- What this task involves
Show each line of the listing below that contains the string "screenshot", copied in full.
--- start Input for this task ---
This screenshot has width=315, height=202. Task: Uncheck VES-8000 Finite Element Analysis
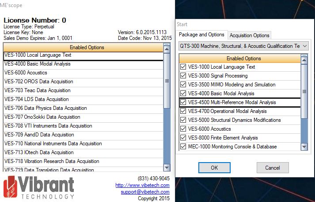[183, 138]
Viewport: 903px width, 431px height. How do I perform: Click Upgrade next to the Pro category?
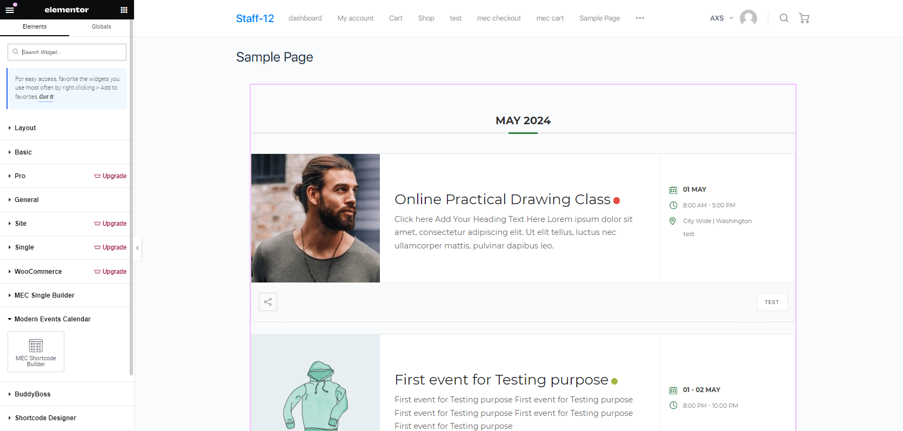point(111,176)
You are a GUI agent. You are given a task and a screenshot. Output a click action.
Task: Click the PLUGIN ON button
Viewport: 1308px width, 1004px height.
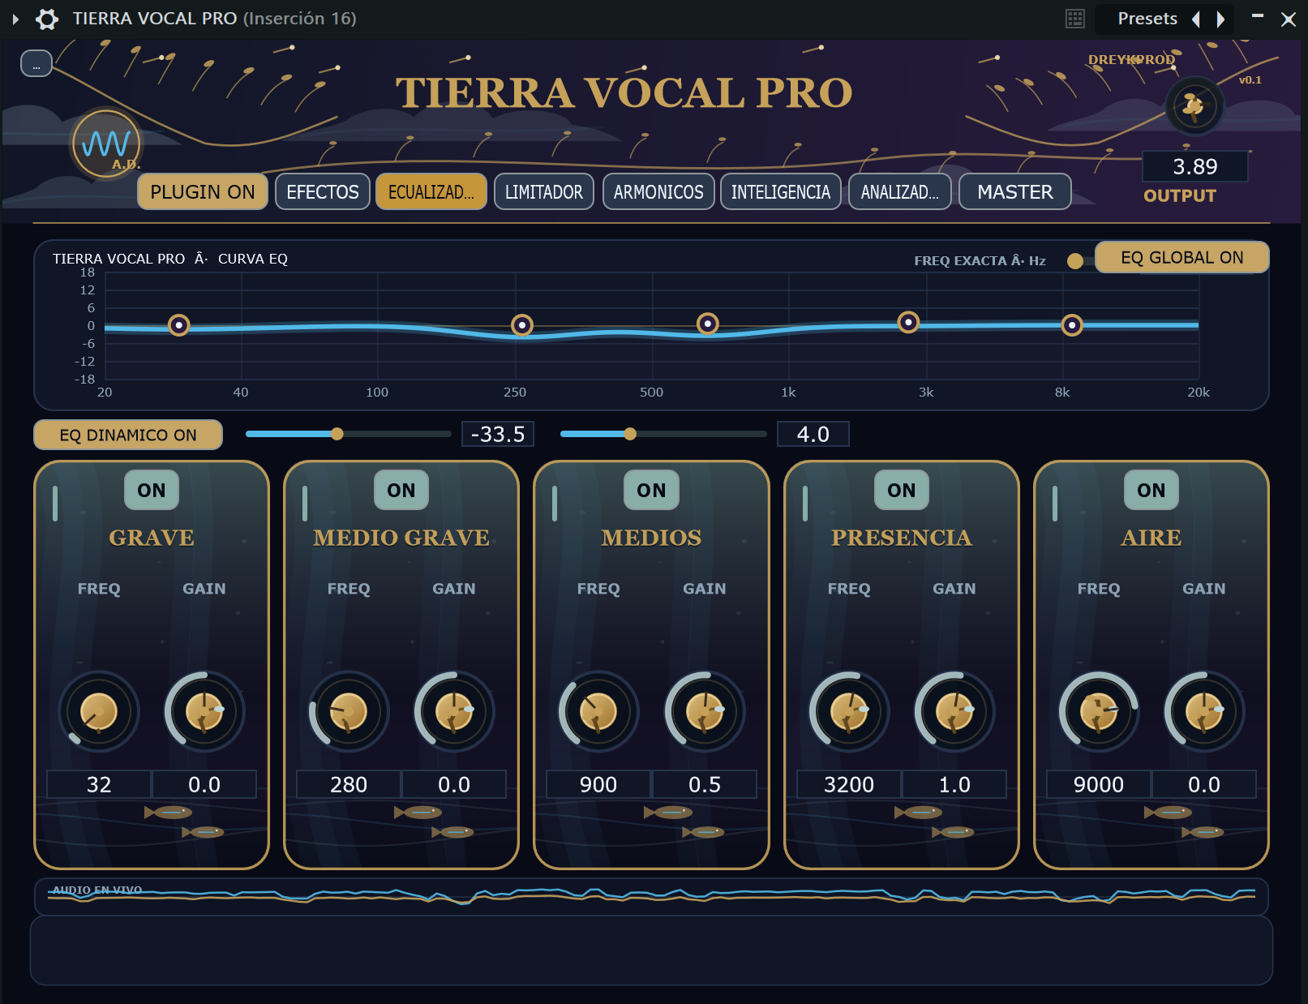pyautogui.click(x=203, y=192)
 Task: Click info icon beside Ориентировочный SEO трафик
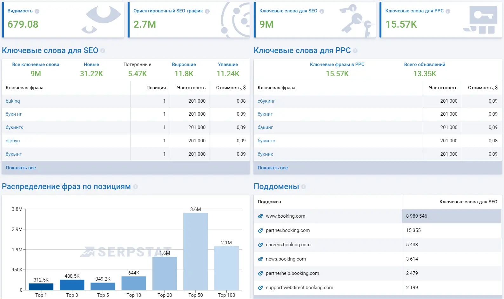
--- end Input for this task ---
- Complete output
This screenshot has width=315, height=202. Task: Uncheck VES-8000 Finite Element Analysis
You are a GUI agent. You are given a task and a screenshot. Output a click action.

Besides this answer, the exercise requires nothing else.